4th August 1915 - War Anniversary meeting at the Guildhall

Rolling casualty count: 1639

At the Guildhall the citizens assembled in Common Hall – the first convened in the city for many years – recorded their determination to continue to a victorious end the present struggle. This war anniversary meeting, like hundreds of others held all over the country, showed something of the firm resolve of Britishers to fight the implacable foe until the cause of liberty and justice shall triumph. The gathering which filled the Assembly Hall was representative of the public, religious, social and industrial life of the city, and the meeting was one of the most memorable ever held in the city;

At the Children’s Court, Sidney Powell (13), Thomas Christian (13) and Ernest Gunnell (12), all of 10 Court, Tybridge Street, were summoned for damaging two currant trees and an apple tree (growing on the land of James Hayes) to the extent of 2s. 6d. All pleaded not guilty. Mr. Hayes went to see Mr. Watts, the schoolmaster, who promised to investigate. Later, that gentleman wrote to the witness, stating that he had punished the defendants, making them write, “Robbing gardens,” all day;

8th Worcesters in the Trenches: We understand that the 8th Worcesters at the front, who have been out of the firing line for some time, have now gone into the trenches for eight days, after which they will be in general reserve for a similar period;

D.C.M.s for Worcesters: Pte.

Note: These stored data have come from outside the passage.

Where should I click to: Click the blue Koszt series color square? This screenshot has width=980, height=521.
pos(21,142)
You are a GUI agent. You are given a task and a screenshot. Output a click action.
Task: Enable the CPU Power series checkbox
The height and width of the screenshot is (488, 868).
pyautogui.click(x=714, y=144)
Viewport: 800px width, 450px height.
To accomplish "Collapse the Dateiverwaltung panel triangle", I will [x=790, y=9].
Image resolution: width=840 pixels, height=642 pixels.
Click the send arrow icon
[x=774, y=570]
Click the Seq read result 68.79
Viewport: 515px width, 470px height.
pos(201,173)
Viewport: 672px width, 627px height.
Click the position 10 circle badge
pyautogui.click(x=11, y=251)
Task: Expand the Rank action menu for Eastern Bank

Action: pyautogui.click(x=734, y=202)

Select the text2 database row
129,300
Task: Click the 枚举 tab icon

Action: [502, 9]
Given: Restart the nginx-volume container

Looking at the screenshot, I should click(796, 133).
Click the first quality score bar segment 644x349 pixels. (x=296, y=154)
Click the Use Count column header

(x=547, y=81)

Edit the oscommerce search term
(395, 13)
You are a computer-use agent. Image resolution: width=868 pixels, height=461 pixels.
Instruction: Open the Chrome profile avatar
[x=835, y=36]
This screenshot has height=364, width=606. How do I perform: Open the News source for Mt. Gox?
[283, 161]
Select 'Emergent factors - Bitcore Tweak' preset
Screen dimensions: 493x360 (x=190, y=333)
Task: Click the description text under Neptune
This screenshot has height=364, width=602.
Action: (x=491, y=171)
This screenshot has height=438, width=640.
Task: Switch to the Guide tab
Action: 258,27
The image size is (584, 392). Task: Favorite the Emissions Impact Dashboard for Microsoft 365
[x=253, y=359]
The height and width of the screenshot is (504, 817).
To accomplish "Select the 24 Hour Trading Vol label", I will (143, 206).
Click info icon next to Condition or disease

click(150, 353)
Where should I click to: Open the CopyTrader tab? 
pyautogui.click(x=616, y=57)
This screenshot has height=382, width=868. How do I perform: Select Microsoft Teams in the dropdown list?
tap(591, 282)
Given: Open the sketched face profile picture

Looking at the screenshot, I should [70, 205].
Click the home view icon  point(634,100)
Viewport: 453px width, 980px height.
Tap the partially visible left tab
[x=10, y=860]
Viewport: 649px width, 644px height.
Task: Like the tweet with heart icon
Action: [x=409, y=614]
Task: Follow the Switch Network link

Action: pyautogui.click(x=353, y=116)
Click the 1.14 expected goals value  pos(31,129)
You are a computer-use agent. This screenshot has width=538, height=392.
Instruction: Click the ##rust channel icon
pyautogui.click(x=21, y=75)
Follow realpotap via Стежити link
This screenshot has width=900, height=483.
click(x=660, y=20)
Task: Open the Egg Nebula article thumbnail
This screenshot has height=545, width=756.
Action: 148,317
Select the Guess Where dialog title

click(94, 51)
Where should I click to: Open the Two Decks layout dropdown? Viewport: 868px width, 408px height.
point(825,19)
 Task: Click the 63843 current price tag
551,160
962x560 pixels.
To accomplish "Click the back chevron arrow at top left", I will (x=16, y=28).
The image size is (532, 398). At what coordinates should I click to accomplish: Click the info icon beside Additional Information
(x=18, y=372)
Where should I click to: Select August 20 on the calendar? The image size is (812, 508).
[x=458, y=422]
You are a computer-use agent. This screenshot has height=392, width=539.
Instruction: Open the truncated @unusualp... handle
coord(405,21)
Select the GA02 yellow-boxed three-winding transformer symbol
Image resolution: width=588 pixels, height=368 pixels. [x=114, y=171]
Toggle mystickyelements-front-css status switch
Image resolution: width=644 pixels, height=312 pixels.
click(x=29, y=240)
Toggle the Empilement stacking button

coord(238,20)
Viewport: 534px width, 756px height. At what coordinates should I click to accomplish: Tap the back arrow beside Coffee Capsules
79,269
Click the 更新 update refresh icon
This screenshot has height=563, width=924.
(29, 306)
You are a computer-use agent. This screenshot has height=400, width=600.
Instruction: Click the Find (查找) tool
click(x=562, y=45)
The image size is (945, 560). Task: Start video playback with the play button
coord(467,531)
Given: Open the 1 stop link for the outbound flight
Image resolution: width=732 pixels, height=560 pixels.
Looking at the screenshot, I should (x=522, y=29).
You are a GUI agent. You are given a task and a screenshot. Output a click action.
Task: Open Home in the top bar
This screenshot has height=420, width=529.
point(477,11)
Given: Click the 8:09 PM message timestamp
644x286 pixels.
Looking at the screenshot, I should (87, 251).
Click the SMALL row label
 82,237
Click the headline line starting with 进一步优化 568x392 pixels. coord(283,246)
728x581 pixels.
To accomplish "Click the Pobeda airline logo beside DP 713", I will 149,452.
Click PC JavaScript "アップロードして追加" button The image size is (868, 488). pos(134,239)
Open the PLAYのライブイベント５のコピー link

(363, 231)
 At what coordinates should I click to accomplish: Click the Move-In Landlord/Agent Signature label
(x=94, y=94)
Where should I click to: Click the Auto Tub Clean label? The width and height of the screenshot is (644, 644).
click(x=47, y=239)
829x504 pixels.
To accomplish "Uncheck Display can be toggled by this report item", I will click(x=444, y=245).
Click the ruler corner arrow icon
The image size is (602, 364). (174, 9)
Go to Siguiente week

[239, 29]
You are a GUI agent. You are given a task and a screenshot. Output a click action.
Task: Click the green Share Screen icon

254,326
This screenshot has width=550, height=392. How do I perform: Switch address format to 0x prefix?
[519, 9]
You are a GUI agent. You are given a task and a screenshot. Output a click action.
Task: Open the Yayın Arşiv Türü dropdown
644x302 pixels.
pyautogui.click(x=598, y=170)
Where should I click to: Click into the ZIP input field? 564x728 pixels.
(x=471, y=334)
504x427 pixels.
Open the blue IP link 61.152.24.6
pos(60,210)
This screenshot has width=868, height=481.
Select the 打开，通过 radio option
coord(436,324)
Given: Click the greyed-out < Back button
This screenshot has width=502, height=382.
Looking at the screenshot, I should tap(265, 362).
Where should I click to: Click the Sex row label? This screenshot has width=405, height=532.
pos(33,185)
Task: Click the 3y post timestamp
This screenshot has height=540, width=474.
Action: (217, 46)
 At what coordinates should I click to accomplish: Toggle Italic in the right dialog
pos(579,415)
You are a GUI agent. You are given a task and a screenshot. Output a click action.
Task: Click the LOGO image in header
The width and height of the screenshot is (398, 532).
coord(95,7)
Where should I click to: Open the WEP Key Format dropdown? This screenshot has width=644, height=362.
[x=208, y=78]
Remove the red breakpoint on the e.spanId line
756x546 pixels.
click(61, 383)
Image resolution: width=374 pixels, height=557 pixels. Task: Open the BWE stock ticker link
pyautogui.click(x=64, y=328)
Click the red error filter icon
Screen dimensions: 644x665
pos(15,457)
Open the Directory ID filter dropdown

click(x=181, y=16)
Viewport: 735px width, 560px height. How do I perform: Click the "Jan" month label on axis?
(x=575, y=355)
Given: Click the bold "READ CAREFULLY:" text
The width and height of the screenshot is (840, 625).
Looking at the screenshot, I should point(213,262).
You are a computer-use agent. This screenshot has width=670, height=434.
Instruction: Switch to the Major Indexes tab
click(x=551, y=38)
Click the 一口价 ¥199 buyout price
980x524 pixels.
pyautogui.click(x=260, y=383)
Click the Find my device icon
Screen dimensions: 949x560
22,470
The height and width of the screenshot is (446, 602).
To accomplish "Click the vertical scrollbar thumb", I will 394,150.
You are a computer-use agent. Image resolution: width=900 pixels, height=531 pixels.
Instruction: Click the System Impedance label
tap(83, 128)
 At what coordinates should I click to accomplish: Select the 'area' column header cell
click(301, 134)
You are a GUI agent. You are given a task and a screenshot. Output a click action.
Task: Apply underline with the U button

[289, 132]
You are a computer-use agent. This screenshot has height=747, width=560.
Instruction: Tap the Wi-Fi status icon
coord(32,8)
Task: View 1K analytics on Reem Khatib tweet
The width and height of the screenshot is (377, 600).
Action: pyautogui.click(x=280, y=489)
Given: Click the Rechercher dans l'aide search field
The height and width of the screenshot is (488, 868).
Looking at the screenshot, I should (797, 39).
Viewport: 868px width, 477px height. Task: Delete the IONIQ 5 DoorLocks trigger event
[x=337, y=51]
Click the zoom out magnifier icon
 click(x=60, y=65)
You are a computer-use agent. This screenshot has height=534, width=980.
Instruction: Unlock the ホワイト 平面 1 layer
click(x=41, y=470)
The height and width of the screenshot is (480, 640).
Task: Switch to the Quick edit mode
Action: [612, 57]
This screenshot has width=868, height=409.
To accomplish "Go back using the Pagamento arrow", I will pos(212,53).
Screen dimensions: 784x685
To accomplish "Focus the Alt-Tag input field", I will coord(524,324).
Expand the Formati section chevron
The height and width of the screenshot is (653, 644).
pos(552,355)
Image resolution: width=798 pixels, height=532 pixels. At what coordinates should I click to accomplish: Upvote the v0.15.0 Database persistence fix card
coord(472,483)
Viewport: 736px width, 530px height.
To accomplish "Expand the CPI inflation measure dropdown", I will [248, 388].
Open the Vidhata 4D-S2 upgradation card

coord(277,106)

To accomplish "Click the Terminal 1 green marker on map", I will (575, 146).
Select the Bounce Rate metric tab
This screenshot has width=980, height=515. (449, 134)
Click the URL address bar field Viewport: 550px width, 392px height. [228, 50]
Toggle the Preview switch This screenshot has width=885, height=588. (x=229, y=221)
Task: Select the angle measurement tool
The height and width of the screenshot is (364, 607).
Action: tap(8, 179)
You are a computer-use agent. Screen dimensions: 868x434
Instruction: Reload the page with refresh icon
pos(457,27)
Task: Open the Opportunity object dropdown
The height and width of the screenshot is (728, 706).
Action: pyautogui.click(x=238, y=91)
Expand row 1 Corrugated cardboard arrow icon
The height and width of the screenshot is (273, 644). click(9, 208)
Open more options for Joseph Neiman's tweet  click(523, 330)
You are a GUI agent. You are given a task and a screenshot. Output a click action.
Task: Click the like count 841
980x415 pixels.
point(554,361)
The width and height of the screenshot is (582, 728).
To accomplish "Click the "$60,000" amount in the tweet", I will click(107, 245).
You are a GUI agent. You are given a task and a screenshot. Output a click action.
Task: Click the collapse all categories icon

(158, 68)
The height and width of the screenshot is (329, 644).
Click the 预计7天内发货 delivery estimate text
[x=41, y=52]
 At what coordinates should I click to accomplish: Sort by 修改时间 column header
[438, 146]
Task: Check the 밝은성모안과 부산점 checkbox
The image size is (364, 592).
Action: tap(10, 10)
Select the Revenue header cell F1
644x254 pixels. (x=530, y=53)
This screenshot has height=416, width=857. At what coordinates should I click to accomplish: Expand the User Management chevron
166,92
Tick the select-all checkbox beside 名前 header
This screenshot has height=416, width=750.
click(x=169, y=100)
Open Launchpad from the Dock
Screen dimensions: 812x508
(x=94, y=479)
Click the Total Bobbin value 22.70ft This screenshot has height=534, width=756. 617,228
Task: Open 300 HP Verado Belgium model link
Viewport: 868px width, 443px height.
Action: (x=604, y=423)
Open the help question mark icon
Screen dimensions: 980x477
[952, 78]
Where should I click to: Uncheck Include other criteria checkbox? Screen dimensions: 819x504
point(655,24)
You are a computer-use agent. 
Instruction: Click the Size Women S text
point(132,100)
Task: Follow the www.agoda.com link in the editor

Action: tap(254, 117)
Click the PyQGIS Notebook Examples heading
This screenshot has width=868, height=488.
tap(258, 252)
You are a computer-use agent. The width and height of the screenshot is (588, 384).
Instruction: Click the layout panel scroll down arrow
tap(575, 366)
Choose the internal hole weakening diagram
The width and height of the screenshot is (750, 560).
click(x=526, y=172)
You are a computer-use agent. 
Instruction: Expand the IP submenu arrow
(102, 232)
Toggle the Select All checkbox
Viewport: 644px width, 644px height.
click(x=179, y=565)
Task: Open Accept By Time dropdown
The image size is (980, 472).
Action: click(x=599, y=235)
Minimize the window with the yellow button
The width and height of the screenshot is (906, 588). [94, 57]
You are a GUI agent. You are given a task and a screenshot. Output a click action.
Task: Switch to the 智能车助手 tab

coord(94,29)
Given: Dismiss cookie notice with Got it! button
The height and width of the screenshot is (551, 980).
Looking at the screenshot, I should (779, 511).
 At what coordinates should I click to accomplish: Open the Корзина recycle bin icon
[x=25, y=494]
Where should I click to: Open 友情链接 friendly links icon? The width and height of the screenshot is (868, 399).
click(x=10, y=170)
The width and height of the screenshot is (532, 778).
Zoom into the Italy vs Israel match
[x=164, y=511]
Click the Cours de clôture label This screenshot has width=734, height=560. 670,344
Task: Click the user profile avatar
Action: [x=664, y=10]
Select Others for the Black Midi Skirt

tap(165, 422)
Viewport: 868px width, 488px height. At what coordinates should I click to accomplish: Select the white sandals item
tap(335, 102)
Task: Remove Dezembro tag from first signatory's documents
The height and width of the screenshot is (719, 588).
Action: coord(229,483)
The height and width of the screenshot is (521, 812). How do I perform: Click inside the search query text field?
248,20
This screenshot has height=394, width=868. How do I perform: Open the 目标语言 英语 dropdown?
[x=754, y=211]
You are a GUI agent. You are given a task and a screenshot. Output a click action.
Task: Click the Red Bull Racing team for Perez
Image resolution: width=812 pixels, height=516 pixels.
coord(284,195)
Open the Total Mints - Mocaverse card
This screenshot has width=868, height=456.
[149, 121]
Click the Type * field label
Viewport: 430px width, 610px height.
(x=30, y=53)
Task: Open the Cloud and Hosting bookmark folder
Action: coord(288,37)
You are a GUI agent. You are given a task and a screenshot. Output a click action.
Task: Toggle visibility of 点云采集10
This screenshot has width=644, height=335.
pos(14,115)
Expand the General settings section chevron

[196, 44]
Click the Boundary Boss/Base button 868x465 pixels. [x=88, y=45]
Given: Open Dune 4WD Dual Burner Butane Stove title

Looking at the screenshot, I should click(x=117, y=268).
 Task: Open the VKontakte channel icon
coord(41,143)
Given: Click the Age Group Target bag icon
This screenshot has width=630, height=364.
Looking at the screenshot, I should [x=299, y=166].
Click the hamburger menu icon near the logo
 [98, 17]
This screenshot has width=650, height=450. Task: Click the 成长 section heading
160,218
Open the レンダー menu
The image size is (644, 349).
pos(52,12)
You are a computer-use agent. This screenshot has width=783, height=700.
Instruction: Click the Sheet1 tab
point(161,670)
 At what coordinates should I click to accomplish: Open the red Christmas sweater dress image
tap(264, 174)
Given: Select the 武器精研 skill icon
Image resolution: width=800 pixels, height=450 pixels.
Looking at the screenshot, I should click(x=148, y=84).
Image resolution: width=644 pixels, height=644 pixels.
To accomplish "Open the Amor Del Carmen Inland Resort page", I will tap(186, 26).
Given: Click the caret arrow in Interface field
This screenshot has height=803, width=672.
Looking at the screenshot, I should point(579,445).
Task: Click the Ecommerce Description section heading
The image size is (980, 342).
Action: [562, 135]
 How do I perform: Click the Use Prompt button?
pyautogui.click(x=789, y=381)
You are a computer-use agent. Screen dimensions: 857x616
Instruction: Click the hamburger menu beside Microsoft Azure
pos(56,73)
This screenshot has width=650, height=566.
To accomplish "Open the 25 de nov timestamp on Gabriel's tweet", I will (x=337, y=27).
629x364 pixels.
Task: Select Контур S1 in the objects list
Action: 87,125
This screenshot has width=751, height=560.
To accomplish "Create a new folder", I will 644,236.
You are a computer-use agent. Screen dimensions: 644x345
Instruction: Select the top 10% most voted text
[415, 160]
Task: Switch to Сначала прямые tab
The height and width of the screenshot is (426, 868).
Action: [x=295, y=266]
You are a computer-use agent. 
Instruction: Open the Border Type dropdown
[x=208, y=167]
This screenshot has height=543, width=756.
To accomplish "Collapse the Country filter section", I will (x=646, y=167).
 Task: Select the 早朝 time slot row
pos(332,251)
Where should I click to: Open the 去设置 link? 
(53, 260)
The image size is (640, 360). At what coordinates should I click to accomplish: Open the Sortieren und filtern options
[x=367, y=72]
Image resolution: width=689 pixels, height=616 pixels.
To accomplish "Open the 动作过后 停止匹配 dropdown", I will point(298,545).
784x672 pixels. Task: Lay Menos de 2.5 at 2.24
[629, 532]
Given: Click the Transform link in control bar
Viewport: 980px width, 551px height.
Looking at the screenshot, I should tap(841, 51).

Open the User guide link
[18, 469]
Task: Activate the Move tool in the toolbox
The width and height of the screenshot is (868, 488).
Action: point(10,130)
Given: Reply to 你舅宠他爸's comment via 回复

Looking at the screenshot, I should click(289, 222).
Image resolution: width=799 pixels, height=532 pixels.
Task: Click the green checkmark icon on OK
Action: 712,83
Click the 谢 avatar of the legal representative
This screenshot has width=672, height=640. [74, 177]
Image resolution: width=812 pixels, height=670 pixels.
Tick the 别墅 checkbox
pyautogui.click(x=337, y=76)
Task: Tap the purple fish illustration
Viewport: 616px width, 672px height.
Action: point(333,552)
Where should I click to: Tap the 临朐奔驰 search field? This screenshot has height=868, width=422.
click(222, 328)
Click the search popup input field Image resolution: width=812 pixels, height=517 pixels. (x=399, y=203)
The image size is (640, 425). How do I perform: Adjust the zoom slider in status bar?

J. Williams, 1st Battalion: For conspicuous gallantry and devotion to duty on May 10, 1915, near Rouges Bancs, when he went out on several occasions in front of our lines, exposed to a heavy fire and at great personal risk, and brought in eleven men of another regiment, who had been lying out since the morning of May 9. Later Pte. Williams reconnoitred a sap over open ground between the lines, and found over 60 wounded men. In conjunction with Corpl. Frazier he organised a rescue party of volunteers, and during the afternoon and night they brought in 80 more wounded men;

Women and Economy: Sir, - The Government are urging us all to be economical. The latest movement to improve the importance of economy is that promoted by a number of distinguished ladies who ask members of their sex to give a pledge “to buy as few luxurious articles of clothing as possible.” Cannot these ladies induce the members of the Women’s Emergency Corps to pay some regard to the question? Our men volunteers can manage to train and to drill without uniform, but the women encourage each other to spend money on a uniform which is not indispensable. I know of no duties that they are doing which cannot be done as well in ordinary dress as in uniform. Not even those members with ample means ought to spare the money to buy uniform in this crisis; but when one hears that young girls (in one case a servant getting a few pounds a year), are advised to equip themselves in uniform there seems to be reason for protest. The greatest service the women can do for us at the present time is to refrain from causing labour; and to cease trying to look impressive or picturesque. ‘SUFFRAGIST.’